Businesses are being put off from setting up in many parts of Mayo due to poor mobile coverage, argues councillor
Edwin McGreal
Businesses are being put off from setting up in many parts of Mayo due to poor mobile and broadband coverage.
That’s the view of Cllr Michael Kilcoyne, the Chairperson of Mayo County Council’s Economic Development and Enterprise Support Strategic Policy Committee.
In his capacity as chair of that committee, Cllr Kilcoyne wrote to the Communications Regulator to highlight the lack of progress in addressing this problem.
“It’s not good for a county like Mayo, trying to get investment into it. It should be a priority but we are being neglected,” he told The Mayo News.
“It’s affecting a lot of areas. Castlebar, Tourmakeady, Partry, large parts of south Mayo, Newport and a lot more pockets of the county. Mobile and broadband signals are getting a lot worse.”
In the letter to the Communications Regulator, Cllr Kilcoyne expresses his ‘disappointment at the lack of responses from a variety of mobile phone service providers to previous correspondence in relation to areas of poor coverage and a perceived deterioration in quality of service’.
The council wrote to service providers with a list of specific areas where there were signal issues.
Cllr Kilcoyne states that while there are no ‘universal service obligations’ attached to mobile phone licenses in Ireland, he considers it ‘entirely unacceptable that we are still awaiting any response from the service providers’.
Deterioration
“To further compound our dissatisfaction there are significant concerns that service quality has, in fact, deteriorated in the intervening period.
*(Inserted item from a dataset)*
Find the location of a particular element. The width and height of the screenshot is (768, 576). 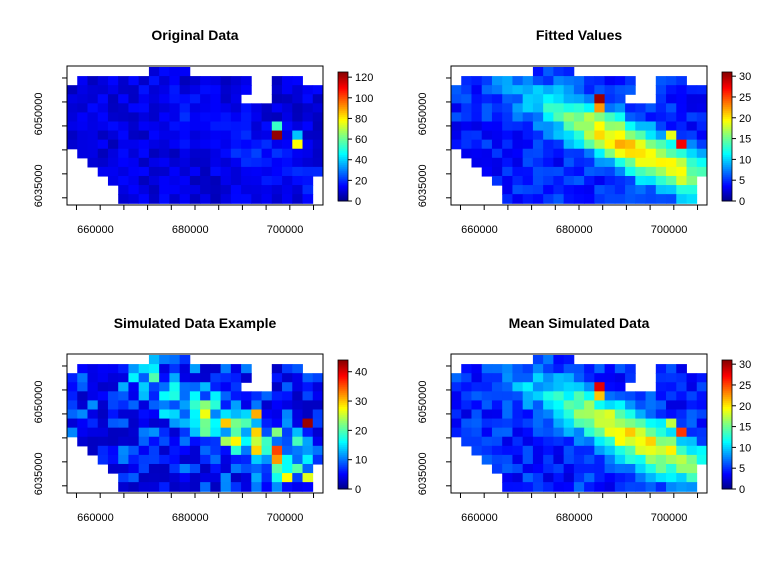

“It is unacceptable to us that there are major areas of extremely poor coverage and areas along our national primary road network that consistently result in call termination. In the context of our efforts to attract investment and retain existing levels of employment this is simply not good enough,” he wrote.
Cllr Kilcoyne told The Mayo News last night that the Economic SPC had hosted representatives from service providers last year.
“We ran into brick walls when we spoke with the mobile phone and broadband companies. We had the operators in last year and we may as well have been talking to Santa Claus,” he said.